5. Radyo Frekansı ile Epilasyon
Bu yöntem, ses dalgalarının kıl kökünde ısıya dönüşerek kıl kökünü yakmasına dayanır. Acı vermez ve iz bırakmaz. Seanslardan sonra denize girebilir, yıkanabilir veya güneşe çıkabilirsiniz. Kesin sonuç 6 ay ile 1 yıl arasında değişir. Jilet kullanımı veya hormon dengesizliği bu süreyi uzatabilir. Seans aralığı, kılların uzama hızına bağlıdır.
6. Foto Epilasyon
Foto epilasyon, lazer gibi ışığın yoğun biçimde deriye verilerek kıl köklerinin yakılmasıdır. Ancak ışığın dalga boyu lazerinkinden daha düşüktür. Beyaz ışığın önüne farklı dalga boyları için filtreler takılarak yöntem uygulanır. Derinin ve kılın tipine göre dalga boyu seçilir. Epilasyon yapılacak bölge buz ile soğutulur ve özel bir jel sürülerek ışık verilir. Ten rengi koyulaştıkça ışık dağılır ve sonuç alma süresi uzar. Bu yöntem, ten rengi koyu olan kişilere uygulanmaz. Kesin sonuç 2-5 seans arasında alınır ve seans aralıkları en az 3 hafta olmalıdır. Tedavi süresince ve sonrasında belirli bir süre güneşe çıkmak yasaktır.
7. Lazer ile Epilasyon
Lazer, seçilmiş dalga boyundaki yoğun ışıktır. Melanin ve oksihemoglobin tarafından tutulan lazer ışığı, kıl köklerini hedef alır ve ısı etkisiyle yok eder. İyi bir lazer cihazı, çevre dokulara zarar vermeyen bir dalga boyuna sahiptir. Uygulama sırasında jel sürülür ve lazer ışığı verilir. Tedavi sonrası güneşe çıkmamak önemlidir. Seans süresi yaklaşık 15 dakikadır ve bu süre içinde tüm yüz veya iki koltuk altı tamamen temizlenebilir.
8. Bazı Lazer Teknikleri
Nd-YAG (Q-Switch) Lazer: Katı hal lazeridir ve 1064 ile 532 nanometre dalga boylarında çalışır. Yan etkileri azdır ve çok amaçlı kullanıma izin verir.

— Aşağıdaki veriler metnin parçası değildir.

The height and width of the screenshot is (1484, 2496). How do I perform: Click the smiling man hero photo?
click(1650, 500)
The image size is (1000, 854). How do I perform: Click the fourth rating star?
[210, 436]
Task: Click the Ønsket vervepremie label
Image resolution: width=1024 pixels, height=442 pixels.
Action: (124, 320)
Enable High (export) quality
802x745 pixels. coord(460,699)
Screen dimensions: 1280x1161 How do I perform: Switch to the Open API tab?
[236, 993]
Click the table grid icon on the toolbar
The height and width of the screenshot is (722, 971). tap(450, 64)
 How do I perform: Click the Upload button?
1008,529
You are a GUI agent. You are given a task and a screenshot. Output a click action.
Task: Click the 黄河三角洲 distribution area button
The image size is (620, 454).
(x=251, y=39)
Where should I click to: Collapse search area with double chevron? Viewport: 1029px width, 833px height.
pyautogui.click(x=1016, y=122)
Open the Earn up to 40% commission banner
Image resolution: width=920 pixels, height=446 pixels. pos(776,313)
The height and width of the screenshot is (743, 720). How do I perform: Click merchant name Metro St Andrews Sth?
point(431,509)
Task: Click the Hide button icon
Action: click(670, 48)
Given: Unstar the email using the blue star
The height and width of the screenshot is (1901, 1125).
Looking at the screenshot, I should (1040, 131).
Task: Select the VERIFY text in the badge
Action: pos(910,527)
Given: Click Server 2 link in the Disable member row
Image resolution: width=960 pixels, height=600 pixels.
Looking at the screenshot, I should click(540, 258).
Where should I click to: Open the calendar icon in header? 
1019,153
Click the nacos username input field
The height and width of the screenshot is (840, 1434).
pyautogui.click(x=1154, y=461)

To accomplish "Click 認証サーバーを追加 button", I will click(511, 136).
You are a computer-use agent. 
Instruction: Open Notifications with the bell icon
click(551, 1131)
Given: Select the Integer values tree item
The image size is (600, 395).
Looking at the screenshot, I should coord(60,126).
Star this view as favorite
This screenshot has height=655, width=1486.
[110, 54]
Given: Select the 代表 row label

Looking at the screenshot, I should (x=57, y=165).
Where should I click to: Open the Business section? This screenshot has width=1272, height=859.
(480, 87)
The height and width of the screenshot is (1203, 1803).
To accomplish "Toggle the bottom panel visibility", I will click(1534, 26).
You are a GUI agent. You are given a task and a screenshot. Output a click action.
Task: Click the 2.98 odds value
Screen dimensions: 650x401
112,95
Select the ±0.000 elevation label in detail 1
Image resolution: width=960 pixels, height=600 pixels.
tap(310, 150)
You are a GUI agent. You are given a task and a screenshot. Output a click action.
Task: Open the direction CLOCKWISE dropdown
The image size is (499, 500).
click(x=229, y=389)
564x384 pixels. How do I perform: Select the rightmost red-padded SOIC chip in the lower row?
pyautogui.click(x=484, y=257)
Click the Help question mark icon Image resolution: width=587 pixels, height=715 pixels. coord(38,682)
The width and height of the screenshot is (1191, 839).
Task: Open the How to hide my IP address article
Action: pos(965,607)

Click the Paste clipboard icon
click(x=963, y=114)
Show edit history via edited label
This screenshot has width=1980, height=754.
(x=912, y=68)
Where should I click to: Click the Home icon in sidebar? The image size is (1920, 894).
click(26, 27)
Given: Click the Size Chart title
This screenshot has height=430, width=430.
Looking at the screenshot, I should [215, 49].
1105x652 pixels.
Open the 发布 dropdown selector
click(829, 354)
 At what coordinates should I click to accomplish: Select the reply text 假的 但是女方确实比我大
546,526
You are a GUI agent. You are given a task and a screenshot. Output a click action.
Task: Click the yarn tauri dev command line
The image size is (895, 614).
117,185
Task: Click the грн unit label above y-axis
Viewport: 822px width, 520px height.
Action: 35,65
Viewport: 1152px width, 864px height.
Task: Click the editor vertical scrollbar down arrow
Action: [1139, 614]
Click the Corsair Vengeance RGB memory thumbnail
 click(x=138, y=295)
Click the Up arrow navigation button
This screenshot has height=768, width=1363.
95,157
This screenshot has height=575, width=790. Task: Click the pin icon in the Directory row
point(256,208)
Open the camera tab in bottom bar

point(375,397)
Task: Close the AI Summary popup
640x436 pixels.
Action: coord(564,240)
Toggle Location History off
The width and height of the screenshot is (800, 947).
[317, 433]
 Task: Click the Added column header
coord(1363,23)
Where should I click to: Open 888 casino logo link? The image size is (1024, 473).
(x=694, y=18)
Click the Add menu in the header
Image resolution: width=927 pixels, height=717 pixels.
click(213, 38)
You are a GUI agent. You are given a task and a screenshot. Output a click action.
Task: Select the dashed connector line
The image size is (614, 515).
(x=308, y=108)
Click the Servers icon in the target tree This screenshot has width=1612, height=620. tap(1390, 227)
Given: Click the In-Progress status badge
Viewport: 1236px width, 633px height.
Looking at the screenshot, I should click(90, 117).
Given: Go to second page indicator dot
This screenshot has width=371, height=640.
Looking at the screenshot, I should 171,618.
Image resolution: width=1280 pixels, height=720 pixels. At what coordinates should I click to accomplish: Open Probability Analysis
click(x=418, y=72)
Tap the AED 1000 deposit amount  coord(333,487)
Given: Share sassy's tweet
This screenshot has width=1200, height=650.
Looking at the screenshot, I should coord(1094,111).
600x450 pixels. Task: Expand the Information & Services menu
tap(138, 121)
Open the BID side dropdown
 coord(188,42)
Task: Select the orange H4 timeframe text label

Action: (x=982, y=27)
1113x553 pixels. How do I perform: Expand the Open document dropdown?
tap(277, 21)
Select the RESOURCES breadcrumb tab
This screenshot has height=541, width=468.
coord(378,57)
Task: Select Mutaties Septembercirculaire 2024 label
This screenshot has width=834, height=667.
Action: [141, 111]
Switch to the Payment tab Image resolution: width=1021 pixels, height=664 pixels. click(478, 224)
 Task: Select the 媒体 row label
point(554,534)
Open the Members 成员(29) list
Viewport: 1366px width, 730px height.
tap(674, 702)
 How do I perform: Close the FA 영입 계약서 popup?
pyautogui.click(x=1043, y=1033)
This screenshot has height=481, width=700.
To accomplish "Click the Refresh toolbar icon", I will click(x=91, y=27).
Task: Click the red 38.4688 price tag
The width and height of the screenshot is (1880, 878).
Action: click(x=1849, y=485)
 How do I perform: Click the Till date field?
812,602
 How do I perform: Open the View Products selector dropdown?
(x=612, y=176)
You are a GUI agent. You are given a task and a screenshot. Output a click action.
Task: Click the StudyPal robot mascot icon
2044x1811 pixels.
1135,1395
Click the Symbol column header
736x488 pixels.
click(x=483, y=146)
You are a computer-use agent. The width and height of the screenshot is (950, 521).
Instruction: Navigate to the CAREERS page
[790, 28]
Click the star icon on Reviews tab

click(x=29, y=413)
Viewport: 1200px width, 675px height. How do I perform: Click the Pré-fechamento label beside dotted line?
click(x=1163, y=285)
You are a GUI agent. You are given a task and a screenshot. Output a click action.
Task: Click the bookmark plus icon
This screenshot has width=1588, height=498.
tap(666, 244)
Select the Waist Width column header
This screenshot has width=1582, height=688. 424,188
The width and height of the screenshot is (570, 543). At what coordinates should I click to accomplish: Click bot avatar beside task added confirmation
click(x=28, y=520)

Ruby (Yakut) Lazer: En eski lazer sistemidir ve 694.3 nanometre dalga boyunda çalışır. Melanin tarafından tutulur ve soğutucu ellikler kullanılmalıdır. Yavaş bir sistemdir.
Alexandrite Lazer: 755 nanometre dalga boyunda çalışır. Melanin ve oksihemoglobin tarafından emilir. Hızlı bir yöntemdir ancak çevre dokulara zarar verebilir.
Diode Lazer: Yeni bir lazer sistemidir ve 800-840 nanometre dalga boyunda çalışır. Fazla klinik uygulama tamamlanmamıştır.